I am not strong with the command line. As such, I rely on PHPMyAdmin to get things done in MySQL quickly. One of the big problems with PHPMyAdmin are the import limitations and timeout issues. In my case, my host's implementation of PHPMyAdmin doesn't even include the import function. In my last post, on upgrading to D6, I described a situation where I really needed to import a database, that I had performed the update on my laptop.
I used PHPMyAdmin to export the database on my live site and plopped it on my desktop. I fired up MAMP and went to MySQL. I created a new database and granted all to a new user on the blank database. I *tried* to import my database--which currently is about 56--and had no joy. I increased the file size and timeout length, but that didn't help me out--I could only get two out of 88 tables to import.
I needed a different solution. In comes BigDump.

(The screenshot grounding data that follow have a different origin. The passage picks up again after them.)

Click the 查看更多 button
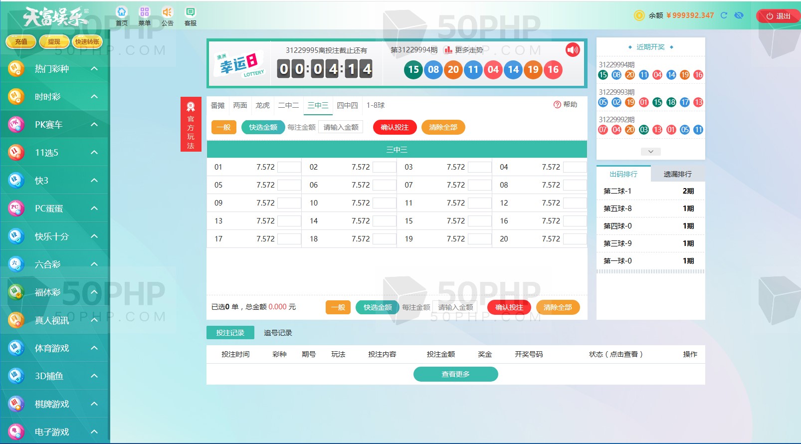 (x=455, y=374)
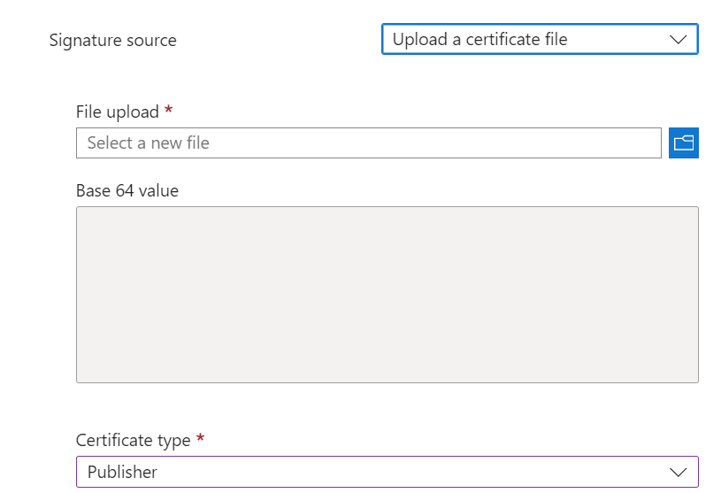Click the chevron arrow in the Publisher dropdown
This screenshot has width=721, height=493.
[679, 472]
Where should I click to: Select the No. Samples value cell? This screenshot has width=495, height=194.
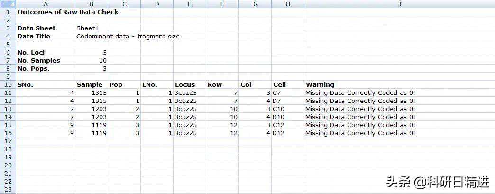[92, 60]
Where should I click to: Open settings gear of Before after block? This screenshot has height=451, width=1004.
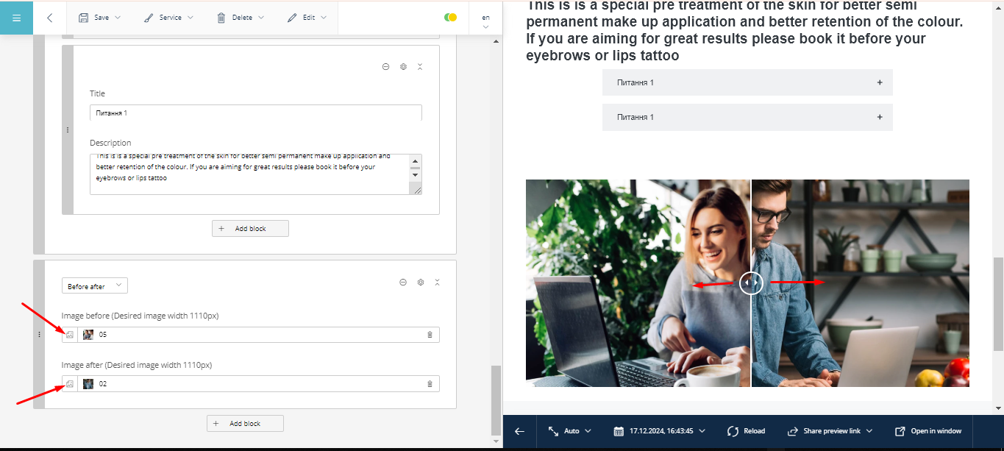(x=421, y=283)
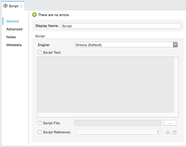The image size is (186, 147).
Task: Click the Script File path field
Action: coord(118,123)
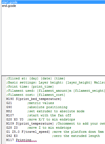
Task: Click the empty area of file list
Action: click(x=53, y=41)
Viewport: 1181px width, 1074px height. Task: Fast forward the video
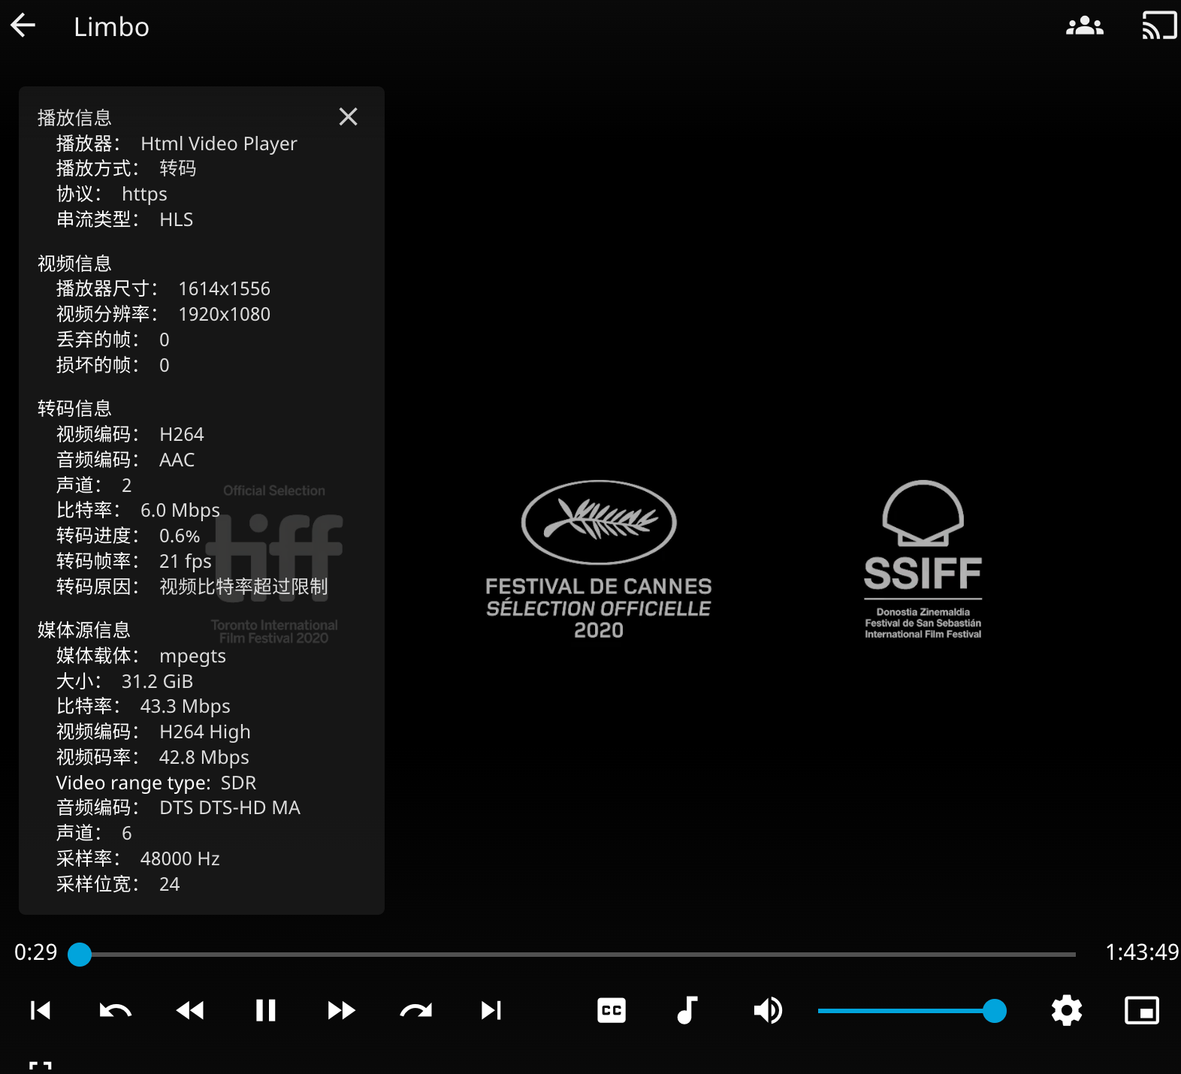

BigDump is a script that will take your MySQL database and stagger the import, handling very large MySQL files.
- Open up the bigdump.php file with a text editor
- Scroll down to the following:
db_server = 'localhost';
db_name = 'yourfreshnewdatabase';
db_username = 'yourfreshnewusername';
db_password = 'yourfreshnewpassword';
- Enter your database name, your database's user name (that you granted all permissions to), enter your user name's password and save
- Hop onto your favourite FTP client and FTP onto your server
- Place your database sql file and the bigdump php file into the root directory for your web files (typically htdocs or just docs)
- Fire up your browser and point it at http://yourdomainname.com/bigdump.php
- Follow the directions that pop up
- Your MySQL database should import into the empty MySQL database
- DELETE the bigdump script from the server. It has your database's username and password in it! I would also delete the MySQL sql database backup file
You should have a restored copy of your database living on your server now. In my case I had uploaded a fresh set of D6 files and modified the settings.php file to look at my new database.
Command line is faster, but if you need an alternate way to import a MySQL database, this is a dandy way of doing it.